End-to-end financial analytics capstone project — turning two years of raw transaction, budget, headcount, customer, and vendor data into a validated, decision-ready analysis and an interactive executive dashboard.
Author: Gopal Sarkar
Leadership needed a clear, current view of financial health: whether revenue and costs are on track, where budgets are slipping, and who the most valuable customers and costliest vendors are. This project answers those questions using 10,400 transactions across 5 linked datasets spanning January 2022 – December 2023.
| Tool | Used for |
|---|---|
| Excel | Data validation — missing-value, duplicate, and category checks |
| MySQL | Relational schema design, PK/FK integrity, data loading |
| Python (pandas) | KPI calculation, EDA, budget variance analysis, outlier detection |
| SciPy | Statistical hypothesis testing (ANOVA, t-test, chi-square) |
| Matplotlib / Seaborn | Distribution, trend, and variance visualizations |
| Power BI | 4-page interactive executive dashboard |
10,400 transactions validated across 5 relational tables — 0 duplicate primary keys, 0 orphaned foreign keys, 0 unexpected missing values. The only "missing" values found (customer_id blank on Expense rows, vendor_id blank on Revenue rows) were confirmed as a structural pattern by design, not a data defect — an expense has no paying customer, a sale has no vendor.
| KPI | Value |
|---|---|
| Total Revenue | $864.6M |
| Total Expense | $167.7M |
| Net Profit | $696.9M |
| Gross Margin | 80.6% |
| Revenue vs. Budget | +536.6% |
| Expense vs. Budget | +60.9% |
Statistical testing (95% confidence level) found no statistically significant variance across business units, regions, or customer segments:
| Test | Hypothesis | Result |
|---|---|---|
| ANOVA | Expense differs across business units | F = 0.235, p = 0.791 — not significant |
| t-test | Revenue differs between regions (East vs.
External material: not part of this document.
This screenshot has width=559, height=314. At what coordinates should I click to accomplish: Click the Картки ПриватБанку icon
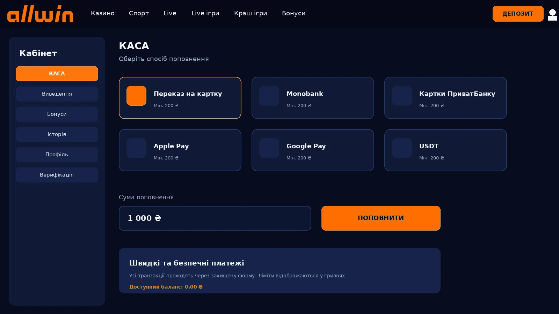click(x=402, y=96)
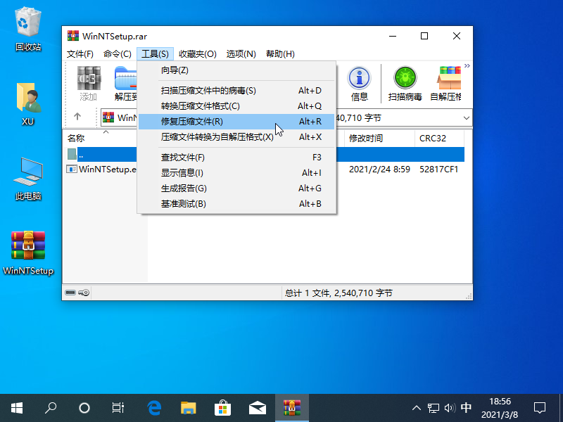
Task: Show hidden system tray icons
Action: [x=416, y=407]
West) | t = 0.746, p = 0.456 — not significant |
| Chi-square | Customer segment is associated with purchase category | χ² = 2.206, df = 4, p = 0.698 — not significant |
Performance is genuinely consistent company-wide — it isn't being propped up by one outlier unit, region, or segment. The real story is the gap between budgeted and actual figures, not an underperforming part of the business.
Customer & vendor concentration:
- Top 10 customers = 4.44% of total revenue across 400 active accounts (low concentration risk)
- Top 10 vendors = 15.23% of total expense across 120 active vendors (worth monitoring)
![]() |
![]() |
![]() |
![]() |
- Rebuild the budgeting baseline using 2022–2023 actuals, not the original conservative targets, as the starting point for next year's budget.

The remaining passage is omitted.